I agree that the T has expanded alot in the last three decades but it has promised lynn the blue line since my grand father was a kid and never happened every time it came up for consideration it got chosen over by the red ,orange and every other project that happened in the last fifty years. Being from lynn obviously I'm bias to wanting the blue line first and feel like it is the most benefical to the community it will serve but I feel that everything in thefuture mbta should be built....
 #1082855  by The EGE
 
Excepting the Silver Line - a lightly-used and cheaply-built substitute for a real rail line - the last new MBTA subway service was the Orange Line relocation in 1987, which was actually a service reduction as one transit line replaced two (Arborway Line + Washington Street El). The last expansion of subway service was the Harvard-Alewife extension in 1984-5, which opened 27 years ago.

Since then, the Old Colony Lines have been reopened (1997 and 2007), including the Greenbush Line with its massively expensive trenching. The Worcester Line reopened past Framingham, and the Newburyport Line past Ipswich. Rhode Island service was restored in 1988, with South Attleboro opening in 1990 to serve Pawtucket/Central Falls customers, and (granted, RI-funded) expansion south in 2010 and 2012. The Franklin Line was extended one stop in 1988. Extensions to Wachusett and South Coast Rail are in the works.

The only improved rail service inside Route 128 since 1985 has been the opening of the too-infrequent Fairmount Line (which only now is receiving proper stop spacing) in 1987, and the 2002 addition of regular service to Yawkey (only now being rebuilt to receive full service). Meanwhile, the GLX and Blue Line to Lynn have been promised for decades (and wanted since 1945) and Washington El-replacement light rail is nothing more than lip service. Chelsea and Everett, just 3 miles from downtown, share one bare-asphalt commuter station and mediocre bus service.

Lynn, Somerville, Medford, Chelsea, Everett, Dorchester, and Allston (to say nothing of other inner suburbs and other neighborhoods) have been put on the back burner since the days when 8-track players were cool. All for the benefit of the rich suburbanites who ride the train - and the even larger multitudes who use I-93 for free.

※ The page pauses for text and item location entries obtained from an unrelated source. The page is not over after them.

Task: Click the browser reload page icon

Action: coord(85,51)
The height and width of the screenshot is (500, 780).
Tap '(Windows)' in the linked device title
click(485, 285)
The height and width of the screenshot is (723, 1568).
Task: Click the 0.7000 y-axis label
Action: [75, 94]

When Lynn and Somerville claim they're owed transit, I don't consider that entitlement or hyperbole. They've been shafted for too long.
 #1083035  by wicked
 
You're correct, but to get anything done in any legislature, you have to appeal to the largest number of elected representatives. A rail line passing through six or eight legislators' spread-out districts is going to get more backing than a subway extension passing through two legislative districts (Greenbush being a notable extension).

Also, I'd be stunned if any significant transit project in this state gets significant federal backing (i.e. can get through Congress) for another decade or two.